Référendum d’entreprise : un outil à manier avec précaution

Référendum d’entreprise : un outil à manier avec précaution

26.05.2016

Gestion du personnel

En donnant la parole aux salariés, le référendum d’entreprise, prévu par le projet de loi El Khomri, constitue une révolution dans le dialogue social en entreprise. Mais l’exercice n’est pas sans risque pour les DRH. Voici pourquoi.

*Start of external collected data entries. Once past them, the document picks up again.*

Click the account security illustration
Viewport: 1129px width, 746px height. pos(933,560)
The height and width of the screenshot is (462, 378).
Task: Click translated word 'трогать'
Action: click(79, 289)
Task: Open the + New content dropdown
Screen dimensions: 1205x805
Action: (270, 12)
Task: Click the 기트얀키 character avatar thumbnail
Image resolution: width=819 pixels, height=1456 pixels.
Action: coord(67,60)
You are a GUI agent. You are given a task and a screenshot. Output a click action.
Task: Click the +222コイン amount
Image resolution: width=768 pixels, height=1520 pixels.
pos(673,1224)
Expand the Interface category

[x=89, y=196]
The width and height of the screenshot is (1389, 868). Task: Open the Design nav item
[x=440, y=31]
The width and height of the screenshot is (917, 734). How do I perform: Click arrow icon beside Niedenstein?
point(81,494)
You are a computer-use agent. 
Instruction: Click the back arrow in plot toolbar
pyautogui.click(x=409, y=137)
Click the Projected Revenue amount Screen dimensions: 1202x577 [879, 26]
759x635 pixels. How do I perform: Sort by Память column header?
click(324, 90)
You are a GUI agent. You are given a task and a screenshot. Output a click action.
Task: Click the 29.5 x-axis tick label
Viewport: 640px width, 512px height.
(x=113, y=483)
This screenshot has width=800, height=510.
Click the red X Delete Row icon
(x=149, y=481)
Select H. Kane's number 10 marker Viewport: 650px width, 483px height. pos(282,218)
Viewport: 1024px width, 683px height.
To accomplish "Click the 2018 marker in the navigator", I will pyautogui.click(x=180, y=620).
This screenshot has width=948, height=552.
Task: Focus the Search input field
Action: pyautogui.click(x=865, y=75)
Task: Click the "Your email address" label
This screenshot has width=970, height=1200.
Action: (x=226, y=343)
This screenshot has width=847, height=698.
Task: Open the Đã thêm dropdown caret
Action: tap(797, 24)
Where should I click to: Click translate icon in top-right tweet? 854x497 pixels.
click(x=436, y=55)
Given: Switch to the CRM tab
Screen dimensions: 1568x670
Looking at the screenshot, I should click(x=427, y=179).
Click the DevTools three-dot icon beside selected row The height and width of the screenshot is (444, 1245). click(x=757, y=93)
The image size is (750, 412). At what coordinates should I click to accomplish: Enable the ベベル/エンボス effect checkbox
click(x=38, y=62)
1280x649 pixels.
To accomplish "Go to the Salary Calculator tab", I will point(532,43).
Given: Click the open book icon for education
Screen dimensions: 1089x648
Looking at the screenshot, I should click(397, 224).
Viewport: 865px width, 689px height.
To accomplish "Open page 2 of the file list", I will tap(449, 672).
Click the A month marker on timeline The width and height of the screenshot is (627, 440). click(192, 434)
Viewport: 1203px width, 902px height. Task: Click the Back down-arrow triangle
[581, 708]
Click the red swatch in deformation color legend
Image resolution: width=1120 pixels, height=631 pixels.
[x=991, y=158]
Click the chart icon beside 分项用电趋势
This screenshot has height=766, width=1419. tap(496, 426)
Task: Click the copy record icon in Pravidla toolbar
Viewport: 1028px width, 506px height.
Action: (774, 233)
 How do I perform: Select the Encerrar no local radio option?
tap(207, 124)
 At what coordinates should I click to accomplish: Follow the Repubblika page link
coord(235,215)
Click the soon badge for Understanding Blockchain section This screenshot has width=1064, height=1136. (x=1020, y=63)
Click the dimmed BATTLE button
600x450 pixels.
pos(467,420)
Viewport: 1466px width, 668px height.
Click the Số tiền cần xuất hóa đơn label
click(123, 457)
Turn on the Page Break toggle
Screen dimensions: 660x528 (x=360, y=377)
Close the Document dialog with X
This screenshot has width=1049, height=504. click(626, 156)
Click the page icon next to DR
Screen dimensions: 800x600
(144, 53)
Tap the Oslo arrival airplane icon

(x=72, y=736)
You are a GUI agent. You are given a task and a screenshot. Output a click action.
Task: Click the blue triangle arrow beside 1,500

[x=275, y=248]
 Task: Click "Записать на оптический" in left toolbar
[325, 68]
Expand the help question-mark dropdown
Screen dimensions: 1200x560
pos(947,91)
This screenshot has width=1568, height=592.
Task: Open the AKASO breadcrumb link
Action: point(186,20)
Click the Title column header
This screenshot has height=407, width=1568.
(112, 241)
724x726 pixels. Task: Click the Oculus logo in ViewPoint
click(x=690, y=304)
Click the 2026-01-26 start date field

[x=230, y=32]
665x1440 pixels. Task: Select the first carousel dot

Prévu par le projet de loi Travail, le référendum pourrait faire son entrée dans le processus de négociation des entreprises. Lorsque l’accord n’atteint pas la barre des 50%, les organisations syndicales ayant réuni au moins 30% des suffrages pourront déclencher une consultation des salariés. Si ces derniers l’approuvent, l’accord sera alors validé, même si la majorité des syndicats y est opposée. Entraînant de facto la suppression du droit d’opposition des syndicats majoritaires.

Un sujet qui divise

Soit un changement de ligne important. Mais des ateliers aux open-spaces, le sujet ne fait pas consensus chez les DRH. "Ce n’est pas une mesure que je souhaite voir appliquer, insiste Jérôme Barré, le nouveau directeur exécutif en charge des RH et de la communication interne d’Orange. Nous ferons tout pour maintenir le dialogue social. Notre objectif est de rassembler le maximum d’organisations syndicales représentatives autour d’un compromis pour que chacun puisse trouver sa place dans l’organisation". Mais pour Jean-Paul Charlez, président de l’ANDRH et DRH du groupe Etam, il permet de débloquer des situations tendues et d’inverser le rapport de force pour contourner le poids d’organisations contestataires. "Sur des questions comme le travail du dimanche, nous sommes confrontés à des postures dogmatiques de certains syndicats qui ne correspondent en rien aux souhaits de salariés", observe-t-il.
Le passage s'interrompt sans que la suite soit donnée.